**PROVIDED MATERIAL:**
==================================================

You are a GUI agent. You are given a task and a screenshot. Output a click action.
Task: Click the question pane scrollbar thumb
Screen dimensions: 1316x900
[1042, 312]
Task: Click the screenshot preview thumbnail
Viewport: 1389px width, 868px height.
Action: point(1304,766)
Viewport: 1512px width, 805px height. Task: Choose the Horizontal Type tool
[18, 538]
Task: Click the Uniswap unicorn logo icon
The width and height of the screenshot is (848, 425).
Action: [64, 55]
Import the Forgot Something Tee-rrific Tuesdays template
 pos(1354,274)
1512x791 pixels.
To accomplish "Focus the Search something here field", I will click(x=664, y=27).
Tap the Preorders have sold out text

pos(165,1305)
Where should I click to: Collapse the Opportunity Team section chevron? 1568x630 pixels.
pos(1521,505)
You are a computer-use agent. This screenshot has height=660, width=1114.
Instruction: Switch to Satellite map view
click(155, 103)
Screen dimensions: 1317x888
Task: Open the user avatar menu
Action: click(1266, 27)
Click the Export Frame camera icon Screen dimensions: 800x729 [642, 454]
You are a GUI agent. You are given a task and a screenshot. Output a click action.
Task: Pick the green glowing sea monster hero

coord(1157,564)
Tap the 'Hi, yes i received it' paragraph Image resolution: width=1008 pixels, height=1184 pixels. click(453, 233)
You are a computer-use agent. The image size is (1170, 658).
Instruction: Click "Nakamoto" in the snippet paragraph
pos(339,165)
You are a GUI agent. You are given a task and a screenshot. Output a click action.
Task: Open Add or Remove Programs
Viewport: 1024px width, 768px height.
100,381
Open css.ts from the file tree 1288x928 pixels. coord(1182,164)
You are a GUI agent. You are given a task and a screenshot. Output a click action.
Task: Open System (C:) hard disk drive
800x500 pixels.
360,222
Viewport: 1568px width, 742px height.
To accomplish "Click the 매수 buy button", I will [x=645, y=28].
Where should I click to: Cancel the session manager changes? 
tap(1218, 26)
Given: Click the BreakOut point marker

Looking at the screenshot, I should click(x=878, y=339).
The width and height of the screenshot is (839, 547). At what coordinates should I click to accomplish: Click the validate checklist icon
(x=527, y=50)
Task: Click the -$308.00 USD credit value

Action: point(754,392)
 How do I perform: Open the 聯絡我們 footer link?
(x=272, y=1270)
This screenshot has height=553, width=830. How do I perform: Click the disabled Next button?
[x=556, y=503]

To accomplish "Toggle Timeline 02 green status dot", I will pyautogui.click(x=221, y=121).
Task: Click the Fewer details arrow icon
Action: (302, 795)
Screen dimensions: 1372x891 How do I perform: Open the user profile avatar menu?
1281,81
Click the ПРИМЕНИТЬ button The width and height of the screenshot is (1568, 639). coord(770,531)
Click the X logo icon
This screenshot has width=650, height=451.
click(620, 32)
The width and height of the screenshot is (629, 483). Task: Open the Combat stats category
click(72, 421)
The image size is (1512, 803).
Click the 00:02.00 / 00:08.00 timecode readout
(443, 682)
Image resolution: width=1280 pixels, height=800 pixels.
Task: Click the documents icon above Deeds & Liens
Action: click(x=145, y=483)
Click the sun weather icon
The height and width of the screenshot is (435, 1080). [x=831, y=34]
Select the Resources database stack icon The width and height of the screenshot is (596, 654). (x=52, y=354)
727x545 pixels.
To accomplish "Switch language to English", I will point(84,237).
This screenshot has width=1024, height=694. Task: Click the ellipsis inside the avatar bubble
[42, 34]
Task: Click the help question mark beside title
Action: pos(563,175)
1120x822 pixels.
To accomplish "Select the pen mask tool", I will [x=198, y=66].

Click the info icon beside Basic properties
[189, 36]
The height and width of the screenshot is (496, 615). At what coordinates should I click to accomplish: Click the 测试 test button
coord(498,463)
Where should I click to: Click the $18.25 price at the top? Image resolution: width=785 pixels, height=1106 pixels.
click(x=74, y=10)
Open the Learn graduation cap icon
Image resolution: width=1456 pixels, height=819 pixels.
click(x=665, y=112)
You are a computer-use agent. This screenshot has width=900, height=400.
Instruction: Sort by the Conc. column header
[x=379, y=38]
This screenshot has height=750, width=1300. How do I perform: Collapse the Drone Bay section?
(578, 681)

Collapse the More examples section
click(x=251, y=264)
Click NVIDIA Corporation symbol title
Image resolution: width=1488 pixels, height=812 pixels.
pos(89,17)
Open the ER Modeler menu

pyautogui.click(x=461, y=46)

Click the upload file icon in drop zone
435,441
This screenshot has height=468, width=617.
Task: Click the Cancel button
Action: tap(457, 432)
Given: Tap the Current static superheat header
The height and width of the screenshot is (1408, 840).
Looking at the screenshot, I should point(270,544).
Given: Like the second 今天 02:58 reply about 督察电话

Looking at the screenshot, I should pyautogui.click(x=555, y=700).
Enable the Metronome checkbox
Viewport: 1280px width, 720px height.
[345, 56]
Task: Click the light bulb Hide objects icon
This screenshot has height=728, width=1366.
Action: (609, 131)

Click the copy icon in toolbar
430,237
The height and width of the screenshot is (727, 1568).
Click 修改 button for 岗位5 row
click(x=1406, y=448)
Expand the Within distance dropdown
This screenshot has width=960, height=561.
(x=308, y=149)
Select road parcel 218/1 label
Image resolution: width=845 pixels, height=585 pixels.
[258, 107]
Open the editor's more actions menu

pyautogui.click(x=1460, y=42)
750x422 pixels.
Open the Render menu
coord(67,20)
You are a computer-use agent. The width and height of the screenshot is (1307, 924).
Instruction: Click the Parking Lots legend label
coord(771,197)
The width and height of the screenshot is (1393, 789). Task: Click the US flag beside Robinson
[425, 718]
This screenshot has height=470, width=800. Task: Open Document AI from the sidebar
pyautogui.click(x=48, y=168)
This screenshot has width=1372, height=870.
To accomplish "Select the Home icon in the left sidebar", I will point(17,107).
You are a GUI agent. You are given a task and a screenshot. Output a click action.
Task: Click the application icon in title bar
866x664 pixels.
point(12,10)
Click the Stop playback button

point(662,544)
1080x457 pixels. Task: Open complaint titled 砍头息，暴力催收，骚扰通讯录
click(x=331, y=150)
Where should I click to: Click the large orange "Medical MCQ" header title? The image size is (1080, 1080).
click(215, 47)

==================================================

**AIM:** Rewrite the lines from the very first one through the line that has "[1042, 312]", requests included, and scale every coordinate in the answers by 2.2, rounding to whole numbers with halves going up.

**COMPLETE ANSWER:**
You are a GUI agent. You are given a task and a screenshot. Output a click action.
Task: Click the question pane scrollbar thumb
Screen dimensions: 1316x900
[2292, 686]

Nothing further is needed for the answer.